Abstract

Understanding how hot (250°–350 °C) to super-hot (>350 °C) fluids circulate and interact with host rocks in fault-controlled upper continental crust is a challenging task. In this paper, we present the results of a structural, fluid inclusions, Sr isotope, petrographic and mineral study on an exhumed geothermal system to describe how hot to super-hot fluids were controlled by the increased permeability resulting from the interplay between low-angle normal faults and high-angle oblique-slip faults, the latter being part of a regional transfer zone.
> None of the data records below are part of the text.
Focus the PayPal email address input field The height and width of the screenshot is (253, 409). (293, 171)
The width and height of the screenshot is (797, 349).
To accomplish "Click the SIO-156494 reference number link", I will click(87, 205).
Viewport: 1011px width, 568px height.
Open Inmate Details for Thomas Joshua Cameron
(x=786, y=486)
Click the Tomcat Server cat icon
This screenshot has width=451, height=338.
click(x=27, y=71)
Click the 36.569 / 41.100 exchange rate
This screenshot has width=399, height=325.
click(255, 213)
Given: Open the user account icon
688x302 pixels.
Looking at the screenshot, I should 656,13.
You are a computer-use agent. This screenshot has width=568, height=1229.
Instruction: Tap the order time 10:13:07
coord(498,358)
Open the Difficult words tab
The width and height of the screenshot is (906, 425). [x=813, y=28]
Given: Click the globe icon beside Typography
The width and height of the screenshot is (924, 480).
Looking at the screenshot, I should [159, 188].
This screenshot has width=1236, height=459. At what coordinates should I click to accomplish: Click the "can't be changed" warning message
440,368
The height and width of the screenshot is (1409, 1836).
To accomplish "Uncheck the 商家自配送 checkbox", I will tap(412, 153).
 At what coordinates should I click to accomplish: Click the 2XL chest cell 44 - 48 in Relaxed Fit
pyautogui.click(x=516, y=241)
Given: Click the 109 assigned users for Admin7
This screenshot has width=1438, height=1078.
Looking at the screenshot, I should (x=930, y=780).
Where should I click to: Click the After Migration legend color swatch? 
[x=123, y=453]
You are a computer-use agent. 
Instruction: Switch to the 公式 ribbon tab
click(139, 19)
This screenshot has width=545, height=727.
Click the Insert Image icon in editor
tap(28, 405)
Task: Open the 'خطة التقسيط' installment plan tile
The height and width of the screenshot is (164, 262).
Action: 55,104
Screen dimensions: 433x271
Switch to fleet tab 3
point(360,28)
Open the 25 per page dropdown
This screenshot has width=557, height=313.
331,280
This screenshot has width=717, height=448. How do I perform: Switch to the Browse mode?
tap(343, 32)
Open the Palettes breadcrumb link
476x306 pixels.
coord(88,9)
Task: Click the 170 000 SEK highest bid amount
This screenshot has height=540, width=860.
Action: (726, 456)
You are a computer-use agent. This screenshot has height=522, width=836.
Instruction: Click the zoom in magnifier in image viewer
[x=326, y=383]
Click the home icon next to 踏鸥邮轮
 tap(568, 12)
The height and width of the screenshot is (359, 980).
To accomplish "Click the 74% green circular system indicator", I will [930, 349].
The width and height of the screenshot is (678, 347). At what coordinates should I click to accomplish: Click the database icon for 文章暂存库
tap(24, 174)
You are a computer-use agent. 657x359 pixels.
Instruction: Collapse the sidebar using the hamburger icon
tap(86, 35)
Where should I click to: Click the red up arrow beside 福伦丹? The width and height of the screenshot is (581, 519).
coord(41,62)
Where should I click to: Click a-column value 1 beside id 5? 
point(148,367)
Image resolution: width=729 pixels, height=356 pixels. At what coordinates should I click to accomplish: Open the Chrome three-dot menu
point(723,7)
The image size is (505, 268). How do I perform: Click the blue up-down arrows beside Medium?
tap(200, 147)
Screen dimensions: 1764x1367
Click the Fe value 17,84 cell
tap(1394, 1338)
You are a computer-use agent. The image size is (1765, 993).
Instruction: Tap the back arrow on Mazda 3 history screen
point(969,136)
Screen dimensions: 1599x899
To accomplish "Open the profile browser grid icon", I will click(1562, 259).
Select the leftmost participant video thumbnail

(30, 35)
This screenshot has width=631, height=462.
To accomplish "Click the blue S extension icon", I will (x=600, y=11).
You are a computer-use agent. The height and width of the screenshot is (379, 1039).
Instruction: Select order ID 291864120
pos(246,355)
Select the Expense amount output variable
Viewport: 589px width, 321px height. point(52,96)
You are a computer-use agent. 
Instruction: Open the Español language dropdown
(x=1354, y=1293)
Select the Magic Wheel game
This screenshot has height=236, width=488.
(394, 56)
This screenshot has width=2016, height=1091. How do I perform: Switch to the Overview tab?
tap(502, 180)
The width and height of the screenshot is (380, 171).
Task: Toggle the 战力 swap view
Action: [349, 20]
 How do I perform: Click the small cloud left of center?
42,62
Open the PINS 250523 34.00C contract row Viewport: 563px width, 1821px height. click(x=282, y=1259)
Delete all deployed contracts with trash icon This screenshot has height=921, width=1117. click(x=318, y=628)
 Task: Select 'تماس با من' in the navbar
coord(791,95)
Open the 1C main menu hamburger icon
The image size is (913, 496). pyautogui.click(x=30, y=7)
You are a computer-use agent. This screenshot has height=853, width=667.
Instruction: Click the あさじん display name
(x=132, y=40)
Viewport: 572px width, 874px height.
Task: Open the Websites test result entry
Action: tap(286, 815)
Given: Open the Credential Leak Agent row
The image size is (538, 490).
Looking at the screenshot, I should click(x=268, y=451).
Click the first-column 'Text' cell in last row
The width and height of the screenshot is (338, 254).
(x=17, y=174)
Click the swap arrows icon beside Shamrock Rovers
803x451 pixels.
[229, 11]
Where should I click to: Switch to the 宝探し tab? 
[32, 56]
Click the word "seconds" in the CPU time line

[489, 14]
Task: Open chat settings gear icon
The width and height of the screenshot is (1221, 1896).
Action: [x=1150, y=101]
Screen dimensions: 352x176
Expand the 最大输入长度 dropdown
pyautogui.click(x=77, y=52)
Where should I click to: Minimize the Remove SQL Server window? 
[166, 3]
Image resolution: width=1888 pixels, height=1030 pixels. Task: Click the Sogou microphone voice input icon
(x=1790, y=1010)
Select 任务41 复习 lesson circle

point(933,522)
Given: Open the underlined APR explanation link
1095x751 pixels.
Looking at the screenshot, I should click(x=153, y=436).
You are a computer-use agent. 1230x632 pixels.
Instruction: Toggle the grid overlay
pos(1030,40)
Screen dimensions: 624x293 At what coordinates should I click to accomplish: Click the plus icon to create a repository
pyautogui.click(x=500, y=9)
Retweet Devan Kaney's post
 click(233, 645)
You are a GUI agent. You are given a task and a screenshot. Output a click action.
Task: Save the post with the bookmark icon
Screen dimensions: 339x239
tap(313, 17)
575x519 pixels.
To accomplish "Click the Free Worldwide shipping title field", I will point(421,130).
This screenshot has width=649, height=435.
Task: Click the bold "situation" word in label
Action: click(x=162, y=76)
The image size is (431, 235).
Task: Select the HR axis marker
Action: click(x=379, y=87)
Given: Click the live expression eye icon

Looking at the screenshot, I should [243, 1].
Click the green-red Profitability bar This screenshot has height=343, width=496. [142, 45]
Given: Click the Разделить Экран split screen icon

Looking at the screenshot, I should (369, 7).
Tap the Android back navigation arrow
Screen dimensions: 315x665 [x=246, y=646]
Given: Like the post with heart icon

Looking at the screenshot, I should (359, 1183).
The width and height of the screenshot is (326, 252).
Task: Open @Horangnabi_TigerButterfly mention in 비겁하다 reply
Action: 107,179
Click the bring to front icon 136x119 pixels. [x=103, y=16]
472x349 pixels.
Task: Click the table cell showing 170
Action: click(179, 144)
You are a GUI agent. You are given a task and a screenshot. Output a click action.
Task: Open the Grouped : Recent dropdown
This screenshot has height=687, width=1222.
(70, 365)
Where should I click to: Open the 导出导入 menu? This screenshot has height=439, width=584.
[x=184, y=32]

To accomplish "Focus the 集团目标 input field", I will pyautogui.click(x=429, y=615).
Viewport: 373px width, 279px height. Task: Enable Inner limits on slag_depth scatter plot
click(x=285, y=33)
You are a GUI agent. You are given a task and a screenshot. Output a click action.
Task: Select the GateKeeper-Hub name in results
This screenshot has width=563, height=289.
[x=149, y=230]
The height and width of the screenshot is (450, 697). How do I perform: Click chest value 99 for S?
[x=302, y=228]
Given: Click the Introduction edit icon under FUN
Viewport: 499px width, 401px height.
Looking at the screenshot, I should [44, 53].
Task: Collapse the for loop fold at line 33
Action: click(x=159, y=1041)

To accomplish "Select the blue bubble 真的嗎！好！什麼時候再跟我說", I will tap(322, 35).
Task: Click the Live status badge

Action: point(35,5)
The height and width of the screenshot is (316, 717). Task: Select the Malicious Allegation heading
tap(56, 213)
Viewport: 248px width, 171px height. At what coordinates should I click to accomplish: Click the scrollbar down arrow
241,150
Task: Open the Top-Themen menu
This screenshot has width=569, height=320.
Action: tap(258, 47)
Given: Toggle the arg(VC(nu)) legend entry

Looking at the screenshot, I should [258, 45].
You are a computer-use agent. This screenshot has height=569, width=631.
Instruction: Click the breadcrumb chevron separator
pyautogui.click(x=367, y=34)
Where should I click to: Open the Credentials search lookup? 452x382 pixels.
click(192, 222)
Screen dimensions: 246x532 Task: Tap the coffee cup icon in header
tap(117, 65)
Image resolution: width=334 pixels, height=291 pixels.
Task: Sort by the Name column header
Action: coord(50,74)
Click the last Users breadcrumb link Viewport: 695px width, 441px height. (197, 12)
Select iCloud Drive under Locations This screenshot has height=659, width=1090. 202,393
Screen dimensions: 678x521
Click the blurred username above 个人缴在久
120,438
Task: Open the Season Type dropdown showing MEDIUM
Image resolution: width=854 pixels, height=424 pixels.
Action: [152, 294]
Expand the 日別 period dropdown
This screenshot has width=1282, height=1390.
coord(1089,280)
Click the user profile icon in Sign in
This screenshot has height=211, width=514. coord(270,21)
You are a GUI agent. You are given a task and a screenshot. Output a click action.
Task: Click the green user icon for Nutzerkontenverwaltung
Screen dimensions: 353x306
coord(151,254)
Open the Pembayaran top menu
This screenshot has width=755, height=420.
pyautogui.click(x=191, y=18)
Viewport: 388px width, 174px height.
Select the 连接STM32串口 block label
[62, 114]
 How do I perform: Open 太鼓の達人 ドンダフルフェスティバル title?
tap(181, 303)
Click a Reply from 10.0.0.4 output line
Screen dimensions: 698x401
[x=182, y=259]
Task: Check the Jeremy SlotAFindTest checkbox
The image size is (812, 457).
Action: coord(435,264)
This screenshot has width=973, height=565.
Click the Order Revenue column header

The study area is located on the eastern Elba Island (northern Tyrrhenian Sea, Italy), where the emplacement of a Messinian felsic intrusion has allowed hydrothermal fluids to circulate in relation to a fault-related permeability of the order of 10‐15 to 10‐13 m2. Magmatic fluids reacted with the host rocks (carbonate and phyllite) to form Fe-ore deposits hosted within the fault zones that controlled the fluid flow. Fluid inclusions trapped in quartz crystals indicate that the fluids consisted of saline solutions (salinity from 18.0 to 26.6 wt% NaCl eq.), which later mixed with low salinity waters of probably meteoric origin. The fluid temperature during the main hydrothermal stage ranged between about 300° and 360 °C under an estimated maximum hydrostatic pressure of 28–30 MPa. In contrast, the maximum possible temperature was about 400 °C at a lithostatic pressure of 89 MPa. The hydraulic breccias formed as a result of the transient fluid pressurisation up to lithostatic values, due to the self-sealing process and the subsequent pressure drop, down to hydrostatic values, as framed in the hydrofracturing processes. The results provide useful inputs for the identification of geothermal and ore-body targets in those geological settings where fluids of magmatic and meteoric origin are controlled by active faults in an extensional tectonic regime.